しかし、キャベツと大豆にそんな効果があるとは。この手の話しにはまったく興味がなさそうなシュタインだが、さすが博識だ。ここで、万が一でもデスサイズに話して(激怒するだろうから、マカの名前はもちろん伏せて)、揉むといい!なんて本気で言われてたりしたら、えらいことになっていた。シュタインに聞いて良かった。やはり信頼に値する教師なのだと、こんなことで再確認したソウルだったが、実は、シュタインのびっくり発言は、これからだった。
「マリーも学生の時は似たような体系だったけど、今はこんくらいあるしね」
シュタインは両手を開くとやや指先をまげて、まるで見えない何かを掴むかのような手の形で、『このくらい。少し大きいほうじゃない?まぁ、マリーに関しては大きさなんて関係ないし、揉むと大きくなるってのも、あながち……』とヘラヘラ笑う。問題発言が続いた。ちなみに最後の台詞は聞いていないことにする。何がこのくらいなのか。もちろん、会話の流れから分かる。マリーの胸の大きさを手で表現しやがった。つまり触ったことが、いや、揉んだことがあるのか。ナチュラルな発言から、もしかしたらエロ親父よりも、そうとう危ないかもしれない。少し信頼にヒビが入った気がした。
最後のフォローいらねぇ!その手はなんだ!何かを解体するためのものじゃないのか!おっぱい揉むものなのかよ!なんて言えるはずもないので、心の叫び。
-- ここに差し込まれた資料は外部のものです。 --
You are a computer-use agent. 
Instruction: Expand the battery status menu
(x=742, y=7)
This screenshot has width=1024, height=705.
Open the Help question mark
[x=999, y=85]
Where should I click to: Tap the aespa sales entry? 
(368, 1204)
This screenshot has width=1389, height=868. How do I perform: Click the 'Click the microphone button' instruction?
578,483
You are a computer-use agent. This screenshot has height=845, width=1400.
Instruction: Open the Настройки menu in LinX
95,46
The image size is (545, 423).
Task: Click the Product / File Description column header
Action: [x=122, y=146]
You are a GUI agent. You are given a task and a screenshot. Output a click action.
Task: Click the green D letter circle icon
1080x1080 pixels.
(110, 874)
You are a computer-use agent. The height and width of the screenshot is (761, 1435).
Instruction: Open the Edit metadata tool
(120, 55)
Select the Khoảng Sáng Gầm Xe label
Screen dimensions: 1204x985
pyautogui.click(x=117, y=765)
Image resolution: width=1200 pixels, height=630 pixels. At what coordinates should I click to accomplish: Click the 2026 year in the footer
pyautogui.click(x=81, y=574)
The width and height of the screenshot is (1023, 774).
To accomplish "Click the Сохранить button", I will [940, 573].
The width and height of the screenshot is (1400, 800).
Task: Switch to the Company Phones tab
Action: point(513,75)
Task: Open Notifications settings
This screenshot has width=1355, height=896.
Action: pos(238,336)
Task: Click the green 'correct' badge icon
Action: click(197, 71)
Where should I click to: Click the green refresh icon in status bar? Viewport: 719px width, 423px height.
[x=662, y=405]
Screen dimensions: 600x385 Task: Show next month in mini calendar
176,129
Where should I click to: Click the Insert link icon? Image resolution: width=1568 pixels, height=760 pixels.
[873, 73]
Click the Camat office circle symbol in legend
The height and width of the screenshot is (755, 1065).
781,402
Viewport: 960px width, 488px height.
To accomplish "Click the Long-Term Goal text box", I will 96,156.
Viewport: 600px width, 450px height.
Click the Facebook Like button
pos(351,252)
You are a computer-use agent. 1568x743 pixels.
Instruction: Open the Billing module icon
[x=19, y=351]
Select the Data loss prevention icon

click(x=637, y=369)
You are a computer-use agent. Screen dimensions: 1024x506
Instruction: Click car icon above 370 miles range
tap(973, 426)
しかし、色々な意味で怖くなったソウルだが、ふとマリーを思い出して、そしてマカを思い出して。
「あのまな板がマリー先生ぐらいになるのか……?ある意味奇跡?」
自分の掌を見たところで、ソウルが分かるはずもないが、なんとなく手を広げて大きさを想像してみた。

【極めろフリーハンド/ソウルとシュタイン】
続編でマカとマリー先生サイドを書きたい。